Este novo "lote" de 52 haicais de Satori Uso foram
descobertos na chácara da família Akiro, que o acolheu no norte do Paraná nos
anos 40. A viúva de Akiro explicou que Satori escrevia os haicais em tiras de
papel, que ele imediatamente jogava na natureza. Portanto, a obra que sobrou
teve de ser literalmente recolhida pelos amigos e discípulos. Os haicais exigem
uma concentração, é uma prática zen, buscam atingir uma simplicidade
sofisticada que eu aprecio muito. É verdade que eles andaram meio banalizados
na poesia brasileira ultimamente, mas não é culpa do haicai! Acho que, como
forma concentrada, continua imbatível se bem feito, naquela acepção de Pound de
poesia como síntese absoluta. Pois o haicai, e o poema em geral, é um GPS
perceptivo que tem como uma das funções nos (re)ensinar a sentir, a nos
maravilhar, a tornar o ordinário, extraordinário. Um software perceptivo em
forma de palavras, para que nos ajude a navegar, nos posicionar, e chegar na
poesia.
4 – Uma das características desse novo livro possui uma
semelhança com seus livros anteriores: a polifonia. Você considera que a
polifonia é uma característica de sua poética ou um tendência da literatura contemporânea?
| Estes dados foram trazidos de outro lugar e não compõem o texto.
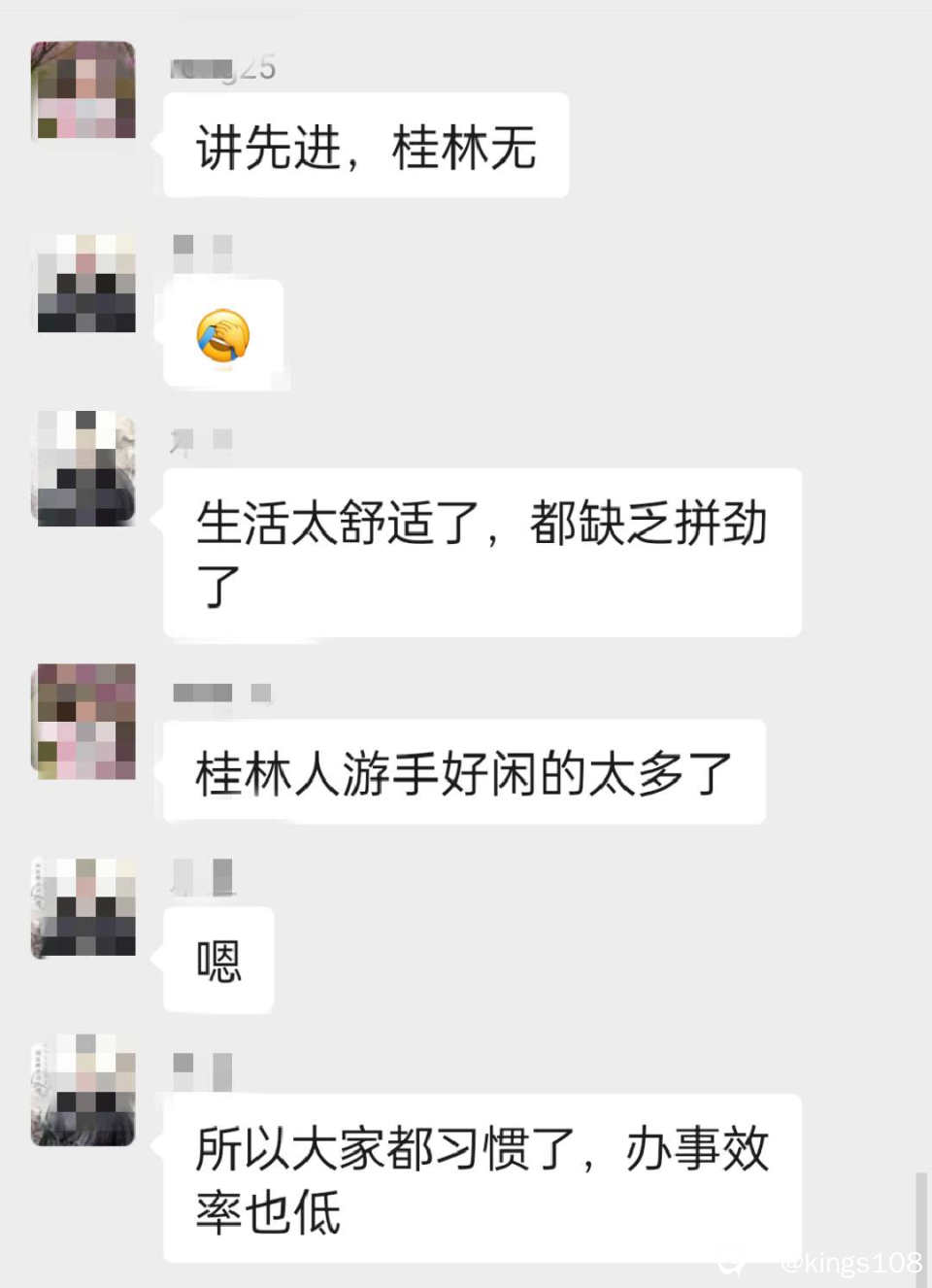The height and width of the screenshot is (1288, 932).
Task: Tap avatar beside 所以大家都习惯了 message
Action: pyautogui.click(x=83, y=1090)
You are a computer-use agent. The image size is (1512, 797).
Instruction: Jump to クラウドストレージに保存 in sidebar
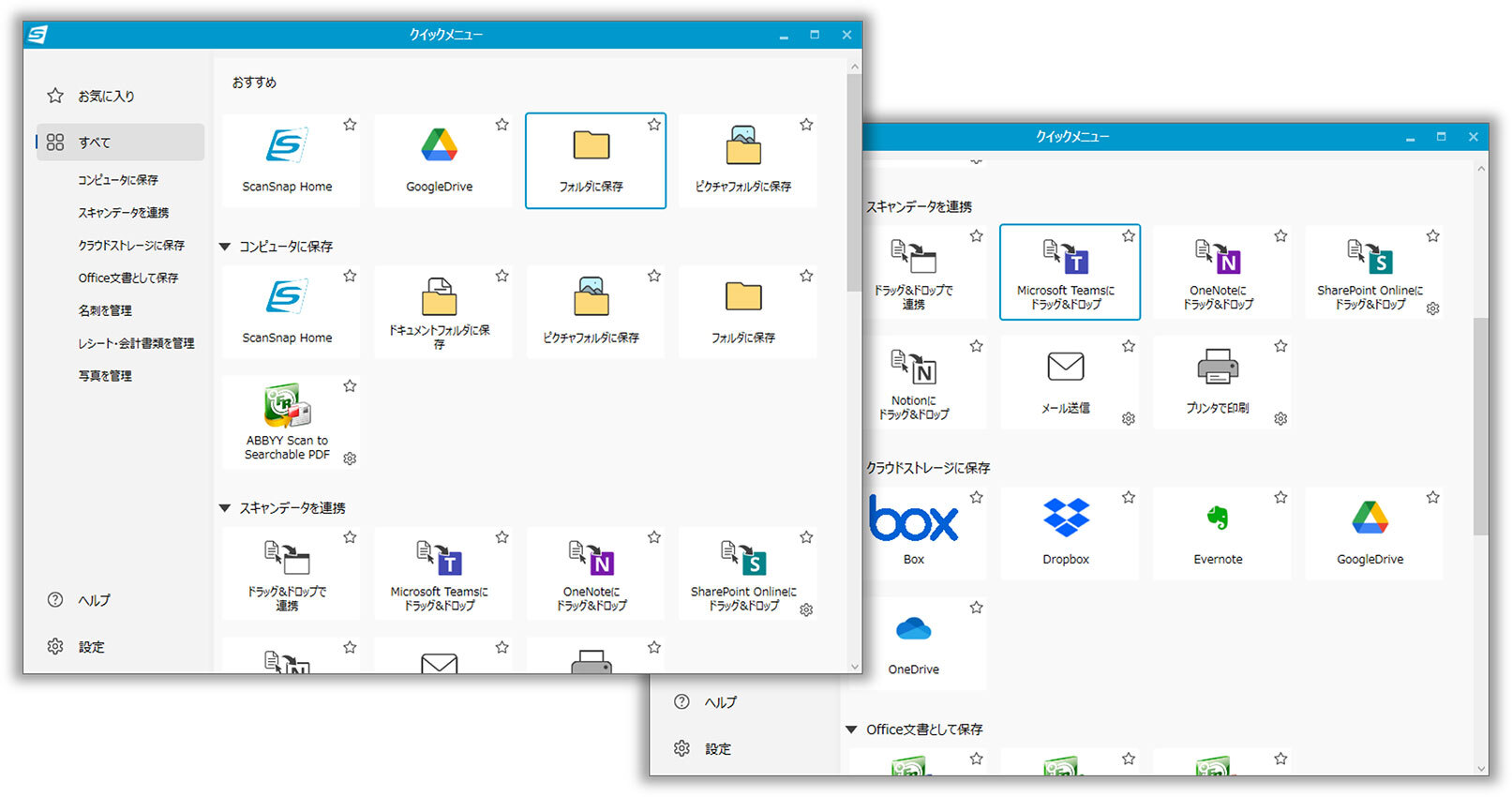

Desde que comecei a escrever poesia pra valer, há uns 35
anos, veio essa percepção de que, em poesia, não há métodos e formas de escrita
superiores a outros. Por outro lado, em tempos em que a ideia de sujeito está
em cheque, e em que todo o tempo somos interceptados por fragmentos de
linguagem e textos o tempo todo, veio o desejo de desconstruir o conceito de
"voz". Pode soar romântico, mas gosto da ideia do poeta como um
canal, ou "cavalo", ou "médium", ou do "eu é um
outro", do Rimbaud, e na ideia poundiana de poesia como uma notícia que
permanece novidade, A própria poesia exemplifica, em sua variedade e
diversidade, o que encontramos na natureza. A vida é uma coleção de instantes,
muitos irrepetíveis. Como querer que os instantes fossem captados de uma mesma
maneira? Cada poema é uma aventura diferente da que a precedeu. Por isso, cada
um pede uma forma adequada para sua "viagem de leitura" específica.
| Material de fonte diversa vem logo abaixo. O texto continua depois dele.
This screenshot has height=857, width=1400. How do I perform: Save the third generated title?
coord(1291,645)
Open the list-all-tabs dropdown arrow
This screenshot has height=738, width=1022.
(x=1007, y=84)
Não consigo criar uma fôrma e escrever todos os poemas numa única levada. Isso
ainda não aconteceu.
5 – Em uma das seções do livro (Diálogos) você aborda com
ironia os bastidores do mundo literário dialogando com outros poetas (Drummond,
Marcial, Eliot, Pessoa, Graciliano, etc). A mesquinhez (não sei se essa é a
palavra exata) e a briga pela fama também faz parte do mundo dos poetas?
Ah, com certeza, as pessoas tem a ideia de que o meio
poético é "sensível" e "civilizado" mas nesses meus anos de
estrada e janela aconteceram e acontecem coisas que fariam corar de vergonha
qualquer gângster ou "operador de esquema". Eu procuro abordar isso,
em alguns poemas do livro, pelo viés do humor. O único possível neste caso.